Start of Material provided
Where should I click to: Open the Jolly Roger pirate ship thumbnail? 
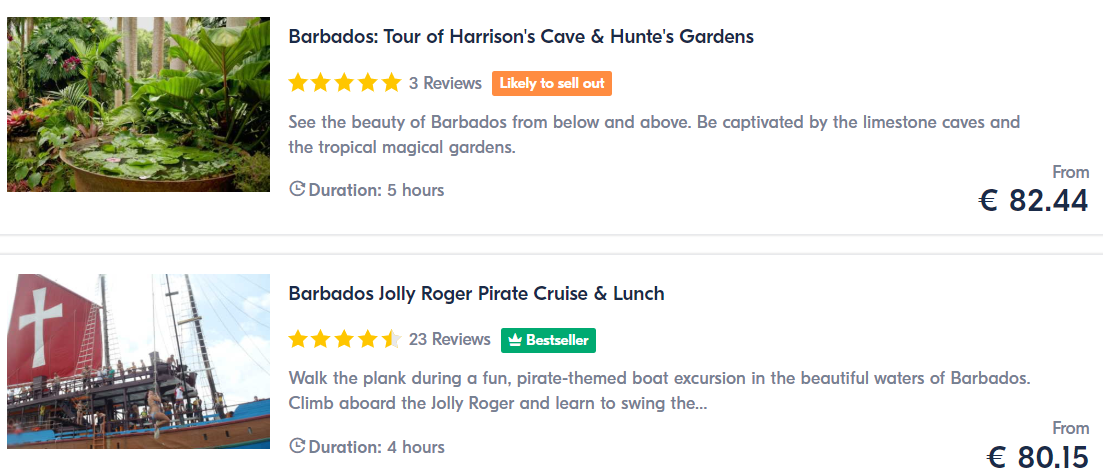(139, 361)
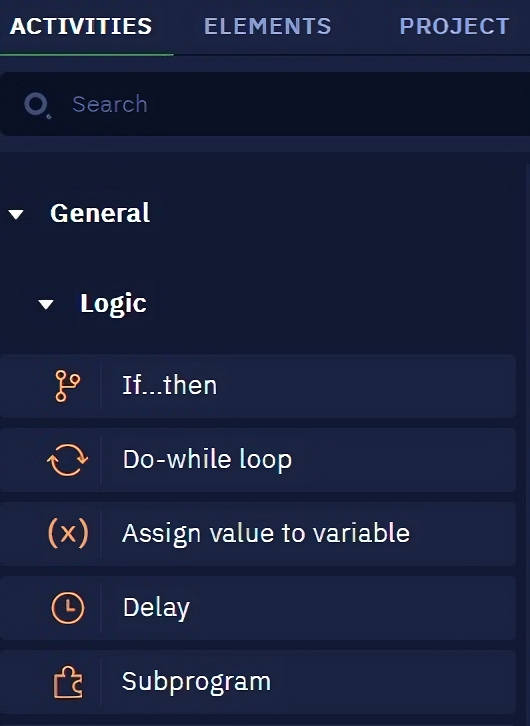Collapse the Logic subcategory arrow
Viewport: 530px width, 726px height.
pyautogui.click(x=46, y=304)
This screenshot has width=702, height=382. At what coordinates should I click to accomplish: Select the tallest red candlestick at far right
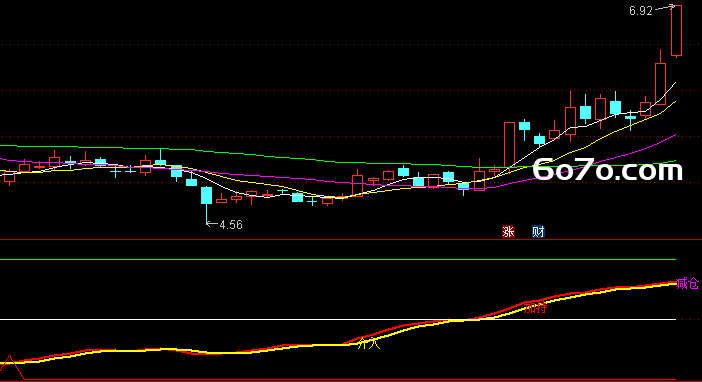(676, 30)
End of Material provided
:: Aim ::
List every line of the entries above that contains the string "width". Case counts.

:: Task output ::
Viewport: 530px width, 726px height.
This screenshot has width=702, height=382. At what coordinates should I click to accomplish: Select the tallest red candlestick at far right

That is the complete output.